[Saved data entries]

━━━━━━━━━━━━━━━━━━━━

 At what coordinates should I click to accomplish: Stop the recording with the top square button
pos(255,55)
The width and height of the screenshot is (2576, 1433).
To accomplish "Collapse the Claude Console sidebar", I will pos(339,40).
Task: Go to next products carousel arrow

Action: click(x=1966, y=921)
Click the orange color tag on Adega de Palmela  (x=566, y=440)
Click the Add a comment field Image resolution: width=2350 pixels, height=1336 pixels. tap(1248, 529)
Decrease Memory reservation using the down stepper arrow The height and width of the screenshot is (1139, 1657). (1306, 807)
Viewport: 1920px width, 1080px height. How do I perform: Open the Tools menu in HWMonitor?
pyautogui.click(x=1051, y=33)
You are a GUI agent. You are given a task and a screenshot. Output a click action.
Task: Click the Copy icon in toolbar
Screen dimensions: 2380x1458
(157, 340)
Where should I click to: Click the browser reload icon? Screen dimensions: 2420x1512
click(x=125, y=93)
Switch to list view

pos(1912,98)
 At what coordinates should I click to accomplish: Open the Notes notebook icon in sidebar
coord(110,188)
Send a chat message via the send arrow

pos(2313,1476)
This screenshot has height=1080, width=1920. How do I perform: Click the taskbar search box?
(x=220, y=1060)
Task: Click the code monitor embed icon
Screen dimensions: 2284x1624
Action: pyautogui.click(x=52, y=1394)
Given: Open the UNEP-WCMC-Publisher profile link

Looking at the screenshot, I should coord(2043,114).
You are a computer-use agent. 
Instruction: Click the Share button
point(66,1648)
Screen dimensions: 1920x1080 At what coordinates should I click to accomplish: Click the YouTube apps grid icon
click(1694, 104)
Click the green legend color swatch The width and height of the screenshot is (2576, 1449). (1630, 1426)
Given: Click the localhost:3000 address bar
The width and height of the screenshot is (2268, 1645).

━━━━━━━━━━━━━━━━━━━━

## Instructions for the task
Every line in the data that holds the string "agent" should be copied.

## Solved problem
You are a GUI agent. You are given a task and a screenshot. Output a click action.
You are a computer-use agent. 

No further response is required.